The PDT rule have some flexibility and as far as I have heard (I don't trade stock so I am not concerned by pdt rule it's just a statistical remark I will make below) IB is one of the less flexible so I am not convinced by IB excuse to put all the responsability on the SEC. And since the president of the SEC has been the lawyer of Wall Street before he was nominated I doubt that he more defends the small traders than the brokers interests . Above all it is well known statistically that the interest of casinos are to either limit the amount of total bet or requiring the highest capital possible so that it accentuates the probability of ruins of players. So the PDT is in fact accentuating the risk of ruin of small traders and are immobilising capital for others. As usual the brokers pretext to defend the clients interests whereas they defend themselves which is of course understandable. An other pretext advanced for PDT was that it accentuates volatility some academic researchers wanted to know if PDT rule was justified for that and have published an article showing the results of model simulation which demonstrates exactly the contrary and that it was above all the market makers that was controlling the vol and especially the spread. Again a complete fake and even lie has been given as pretext. Now as for me daytrading stocks is not worth compared to futures so PDT rule is not really annoying.

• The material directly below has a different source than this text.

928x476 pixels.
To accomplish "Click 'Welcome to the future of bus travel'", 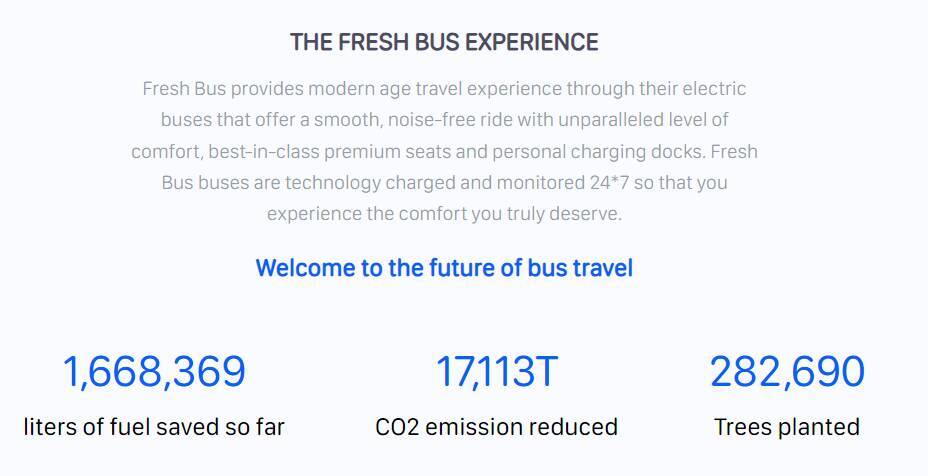I will pyautogui.click(x=444, y=268).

PDT rule doesn't bother me, I just reply because I hate lies especially when it is about statistic law of risk of ruin . If they really wanted to protect the traders they would only require an opening account of 25000$. Now the idea of protecting traders is stupid since in theory the market is supposed to discharge the risk on speculators so why the hypocrisis about protecting them ? P.S.: since when Wall Street has a communist mentality about protecting the poors and the weaks is this a new trend then let me know .
I thought his answer to this question was most telling: resinate Doesn't the PDT hurt the NYSE too? Steve Sanders Not if they believe that they get most of their business from the large trading firms and the small investor is just a nuisance. That says volumes to me. André
IB was very flexible on the PDT. I have in many occasions entered two positions with only one day trade left and stopped out but did not have my account frozen. Instead, I only waited five days until a three new trades were available. I have not traded stocks for about six months now, only futures, but I never had my account frozen. Sounds like IB had to tighten the rule. Just my 2 cents.
It seems to me that PDT rules do help people that are new. Generally if you are brand new to trading your going to start off with less than 25k. If you use a cash account you can daytrade all you want, but you have to keep your positions small so you can still trade everyday( 3 day settlement). Such rules make people not take a 5% loss on there total account equity. For instance if you have a 10k account and break it up into $1000 lots, a 5% loss on any given trade is only half a percent of your total equity.
harry, i didn't realize that you were involved with the correspondence between IB the SEC and the NYSE. the guidance and thus interpretation of the rules in regards to IB's implementation of the rules comes from these discussions. Now lets assume there is flexibility and you run a major international brokerage. Do you take the chance and have flexible rules or do you implement them as suggested by your regulators?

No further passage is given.